Aux USA, la tendance est à la destruction des statuts de personnes légendaires au motif d’avoir été ségrégationnistes, esclavagistes ou suprématistes. En Inde, l’apôtre Ghandi, père de l’indépendance, n’a plus d’appartenance ni de coloration depuis son assassinat par un homme de sa confession, l’hindouisme. Le grand empereur Napoléon 1er, infatigable conquérant pour l’élévation de la France, battu à Waterloo en Belgique le 18 juin 1815 par les anglais, repose sous une modeste tombe à Sainte-Hélène, lointaine petite île dans l’océan atlantique où il fut déporté par ses vainqueurs pour y mourir à 51 ans d’un cancer de l’estomac.
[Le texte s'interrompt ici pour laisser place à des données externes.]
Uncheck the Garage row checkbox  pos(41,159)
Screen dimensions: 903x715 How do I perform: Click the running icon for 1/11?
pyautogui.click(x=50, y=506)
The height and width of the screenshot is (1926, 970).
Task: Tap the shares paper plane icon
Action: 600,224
Sa mort fit déclarer au marquis de Montchenu, venu constater officiellement avec le gouverneur de l’île sir Hudson Low le décès, à son entourage : « Hé bien, Messieurs, c’était le plus grand ennemi de l’Angleterre et le mien aussi ; mais je lui pardonne tout. À la mort d’un si grand homme, on ne doit éprouver qu’une profonde douleur et de profonds regrets. ». Aujourd’hui cette tombe ne bénéficie que rares visites de touristes qui viennent dans l’île.